A great example is Sandra Gordon-Mai Smith, a young Liberian nurse-anesthetist with whom Kaseje first worked in 2018. Over the next two years, Smith eagerly trained with MSF’s international anesthesia providers. When Kaseje returned this year, she immediately recognized the difference. “Sandra was able to independently provide anesthesia care to all our patients, from the 5-day-old baby to the 14-year-old teenager. I mean, if my baby needed anesthesia, I would have no problem with that team doing the anesthesia care,” said Kaseje. “That's how good they've become.”
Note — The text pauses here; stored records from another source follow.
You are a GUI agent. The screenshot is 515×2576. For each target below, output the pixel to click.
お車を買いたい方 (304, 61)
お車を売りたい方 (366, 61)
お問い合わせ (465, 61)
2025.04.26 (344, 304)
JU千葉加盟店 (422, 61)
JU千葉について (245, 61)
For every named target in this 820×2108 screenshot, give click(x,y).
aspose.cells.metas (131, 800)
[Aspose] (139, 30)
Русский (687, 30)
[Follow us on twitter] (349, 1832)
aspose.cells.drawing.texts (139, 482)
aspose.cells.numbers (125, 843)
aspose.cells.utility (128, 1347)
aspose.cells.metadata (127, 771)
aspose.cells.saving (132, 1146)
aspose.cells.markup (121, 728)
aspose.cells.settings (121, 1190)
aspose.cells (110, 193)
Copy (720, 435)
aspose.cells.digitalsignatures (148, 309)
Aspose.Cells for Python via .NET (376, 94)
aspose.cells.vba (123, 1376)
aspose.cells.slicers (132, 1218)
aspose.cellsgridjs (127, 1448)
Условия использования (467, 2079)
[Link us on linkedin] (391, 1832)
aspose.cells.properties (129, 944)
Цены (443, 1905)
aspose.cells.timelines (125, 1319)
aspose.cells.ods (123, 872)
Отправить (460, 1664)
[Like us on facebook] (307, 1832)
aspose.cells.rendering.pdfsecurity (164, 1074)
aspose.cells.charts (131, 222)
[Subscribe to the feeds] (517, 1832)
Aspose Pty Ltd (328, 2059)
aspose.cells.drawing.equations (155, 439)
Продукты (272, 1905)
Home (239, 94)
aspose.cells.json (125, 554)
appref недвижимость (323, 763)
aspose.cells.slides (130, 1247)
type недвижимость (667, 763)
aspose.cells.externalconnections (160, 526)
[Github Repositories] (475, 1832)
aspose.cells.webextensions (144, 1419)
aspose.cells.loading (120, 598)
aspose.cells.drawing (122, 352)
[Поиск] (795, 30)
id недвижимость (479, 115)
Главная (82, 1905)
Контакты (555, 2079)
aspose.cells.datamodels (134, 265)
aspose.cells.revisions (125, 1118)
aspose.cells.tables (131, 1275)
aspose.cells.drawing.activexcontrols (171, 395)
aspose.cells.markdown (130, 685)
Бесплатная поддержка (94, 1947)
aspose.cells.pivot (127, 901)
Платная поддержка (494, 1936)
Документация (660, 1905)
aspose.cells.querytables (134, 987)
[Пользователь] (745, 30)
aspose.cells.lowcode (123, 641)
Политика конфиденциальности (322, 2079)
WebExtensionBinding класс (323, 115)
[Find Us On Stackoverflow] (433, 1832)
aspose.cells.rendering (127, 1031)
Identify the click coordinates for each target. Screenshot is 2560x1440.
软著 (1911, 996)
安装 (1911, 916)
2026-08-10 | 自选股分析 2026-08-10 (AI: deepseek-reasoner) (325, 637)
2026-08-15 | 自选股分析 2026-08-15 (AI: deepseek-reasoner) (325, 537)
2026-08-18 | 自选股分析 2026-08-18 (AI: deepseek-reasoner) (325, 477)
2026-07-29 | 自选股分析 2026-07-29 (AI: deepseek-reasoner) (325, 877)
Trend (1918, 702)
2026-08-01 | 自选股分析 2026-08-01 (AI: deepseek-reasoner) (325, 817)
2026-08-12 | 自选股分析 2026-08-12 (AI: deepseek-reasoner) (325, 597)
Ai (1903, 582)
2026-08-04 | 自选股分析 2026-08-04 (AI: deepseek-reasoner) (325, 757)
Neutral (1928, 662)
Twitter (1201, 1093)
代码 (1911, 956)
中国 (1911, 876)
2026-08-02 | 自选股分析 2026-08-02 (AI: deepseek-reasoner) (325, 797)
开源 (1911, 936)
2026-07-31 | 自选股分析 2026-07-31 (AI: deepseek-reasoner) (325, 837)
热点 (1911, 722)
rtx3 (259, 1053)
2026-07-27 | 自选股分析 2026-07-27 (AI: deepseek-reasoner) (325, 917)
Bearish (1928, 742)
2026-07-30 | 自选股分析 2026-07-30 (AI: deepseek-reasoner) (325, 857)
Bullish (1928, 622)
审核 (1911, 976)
Having staff with these specialized pediatric surgery skills is essential because children are physiologically different from adults, Kaseje says. “They require age-appropriate clinical management with age-appropriate equipment, infrastructure, and supplies.” It can be very difficult—even impossible—to treat a small child without the right equipment and knowledge of how to use it. Because few Liberian health care workers have had the opportunity to develop these skills, MSF’s internationally supported project has been a valuable and unique resource.
Legacy of Ebola
As COVID-19 starts to spread in Liberia—as of April 12, there were 48 confirmed cases and five deaths, and a state of emergency has been called—it brings up memories of the West Africa Ebola outbreak of 2014-2015. Ebola devastated Liberia, infecting an estimated 10,678 people and killing 4,810 and wreaking havoc on a country that had only recently emerged from two civil wars. Many of the country’s health care workers died during the outbreak, and the health care system has never fully recovered.
“People here are still traumatized from the whole Ebola experience,” Kaseje said. “It is still very, very present. And I think that’s why the overriding emotions that I saw at the start of the COVID-19 outbreak were fear and nervousness.”
The Liberians she spoke with were taking the pandemic extremely seriously, she said, more seriously than many of the Europeans she encountered when she landed back home in Geneva.
“Compared to other countries that have never experienced Ebola, I think Liberia has a head start when it comes to handwashing, and also when it comes to containment measures,” she says. “There are handwashing stations everywhere, temperature checks everywhere.” After the first case of COVID-19 was confirmed in the country, many more handwashing stations started to appear in public places like schools, hotels, and shops.
Liberia’s President George Weah announced a nationwide quarantine starting Saturday, April 11, which prohibits movement between counties and across borders. In several parts of the country, including Monrovia, residents must stay inside their homes for two weeks, with exceptions for food shopping, health care, and essential work.